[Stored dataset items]
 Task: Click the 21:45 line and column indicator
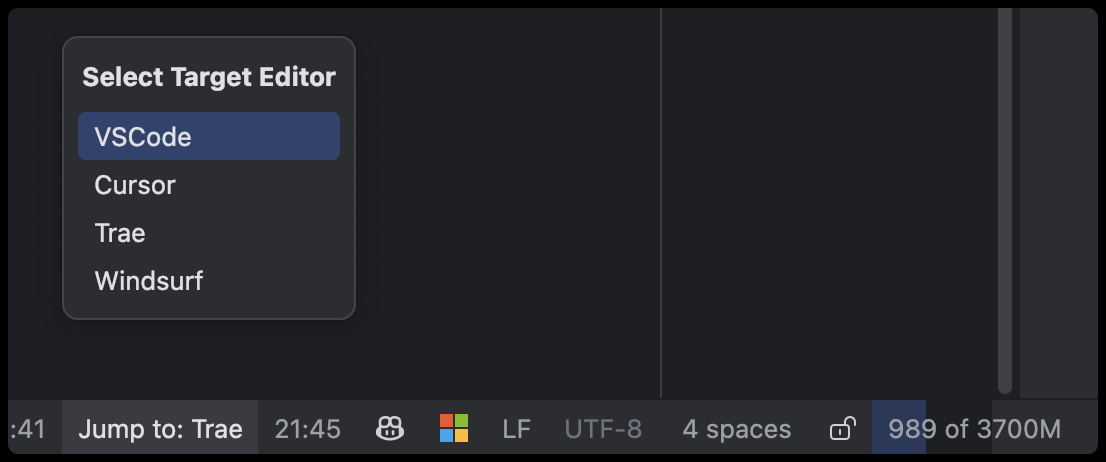[308, 429]
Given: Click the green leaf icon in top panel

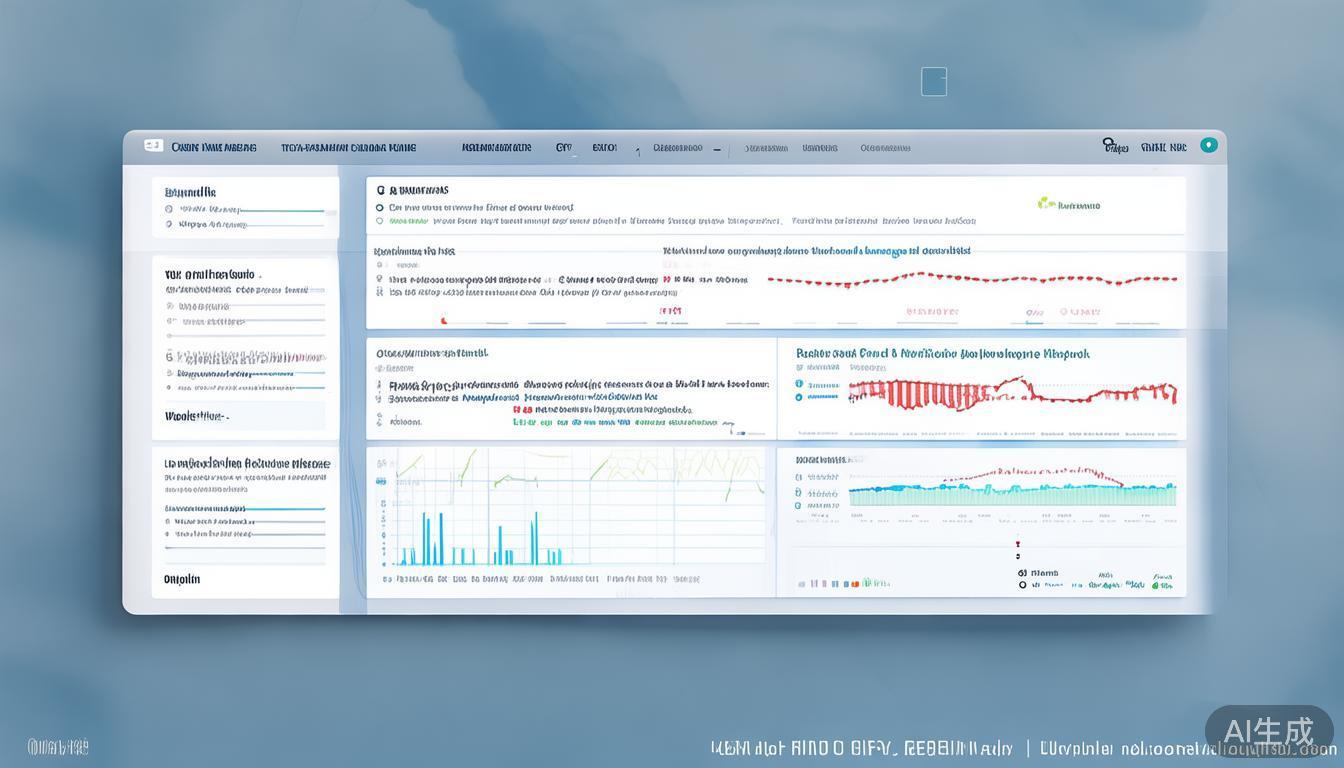Looking at the screenshot, I should pyautogui.click(x=1046, y=204).
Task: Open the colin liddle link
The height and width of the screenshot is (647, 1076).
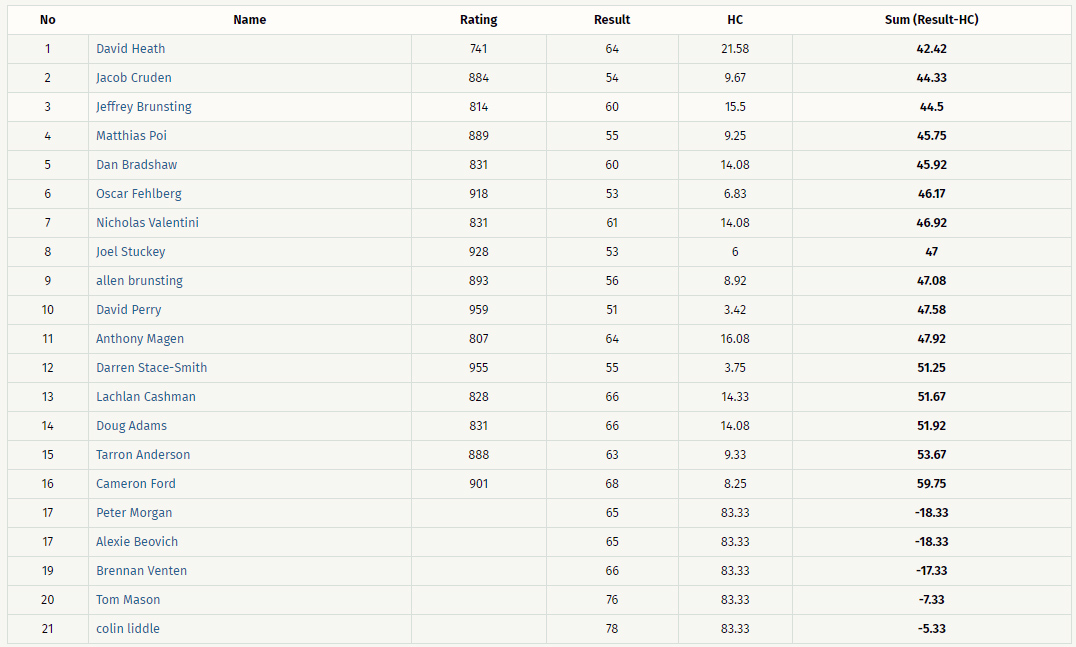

### Task requirements
Leaving the pictures aside, transcribe exactly the lines from the one containing "Task: Open the colin liddle link" to the final line of the entries above, both ends included.

### Exercise output
Task: Open the colin liddle link
The height and width of the screenshot is (647, 1076).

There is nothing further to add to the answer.